### Dataset entries
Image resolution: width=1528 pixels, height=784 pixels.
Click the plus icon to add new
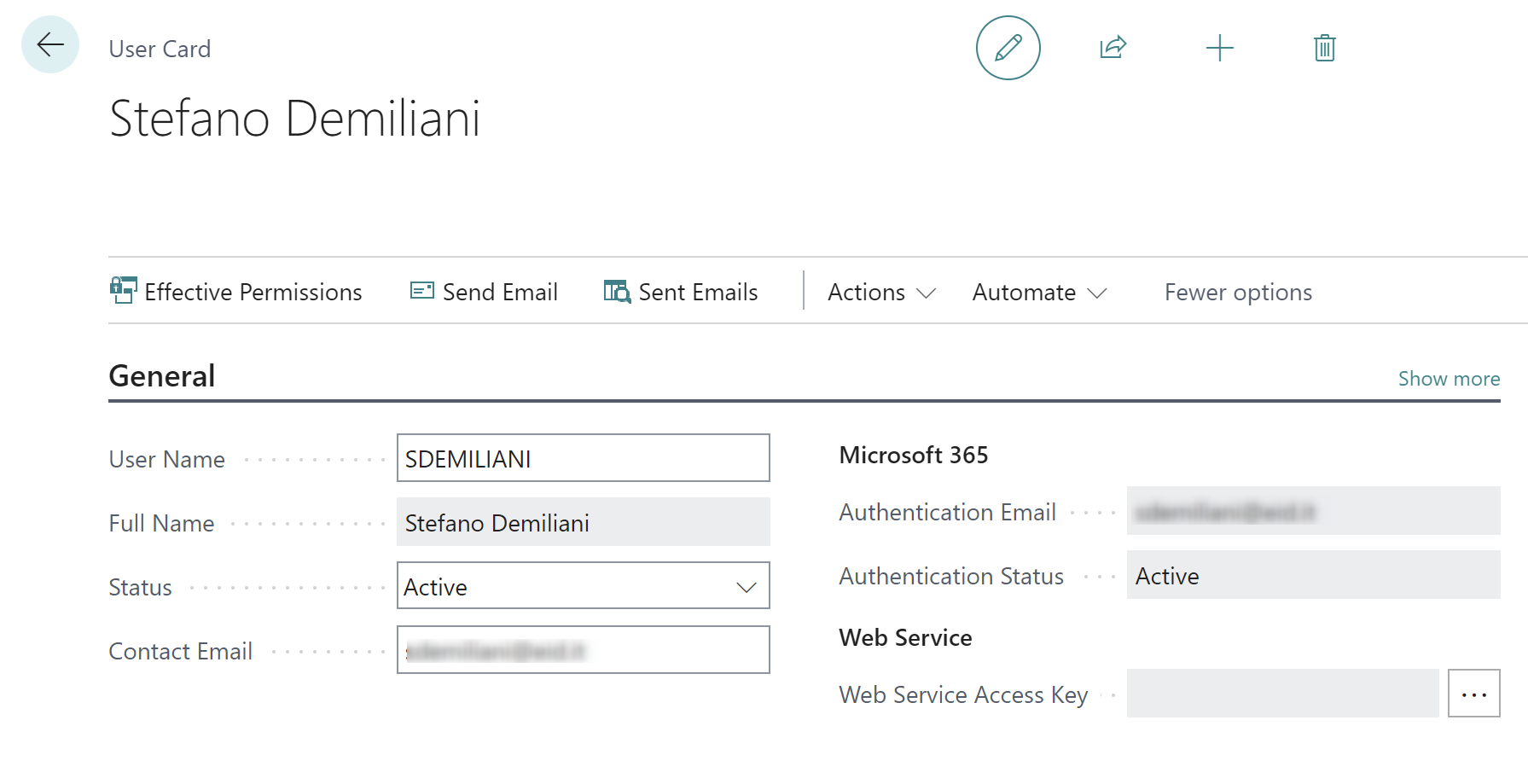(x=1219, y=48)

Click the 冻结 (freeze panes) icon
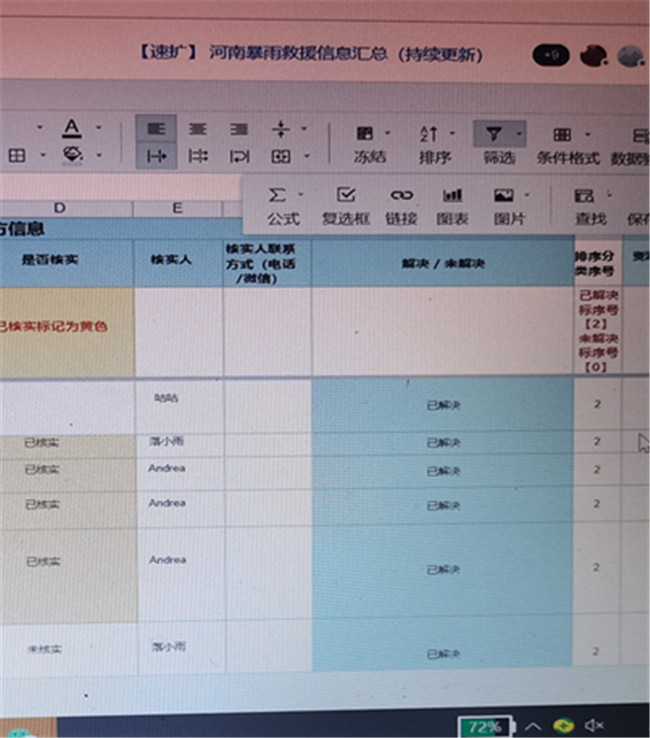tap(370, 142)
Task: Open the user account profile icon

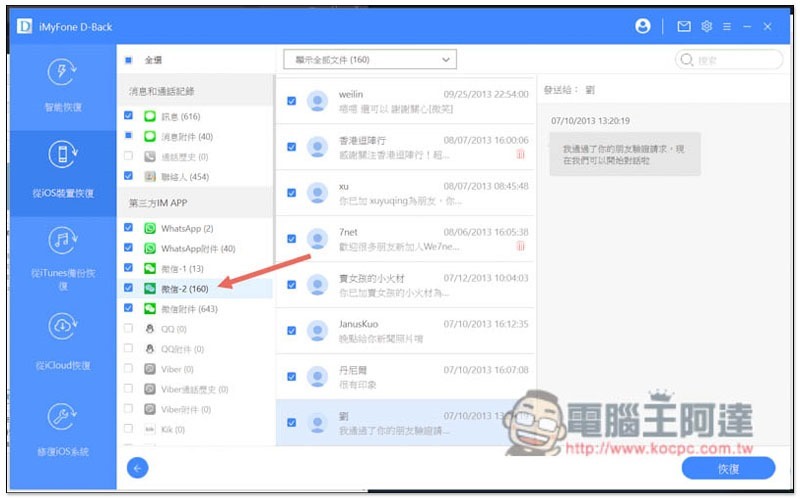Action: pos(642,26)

### Exercise objective
Pull out each line of the material that contains the word "icon", matching uppercase and lowercase exactly.

### The reply
Click the plus icon to add new
Click the 冻结 (freeze panes) icon
Task: Open the user account profile icon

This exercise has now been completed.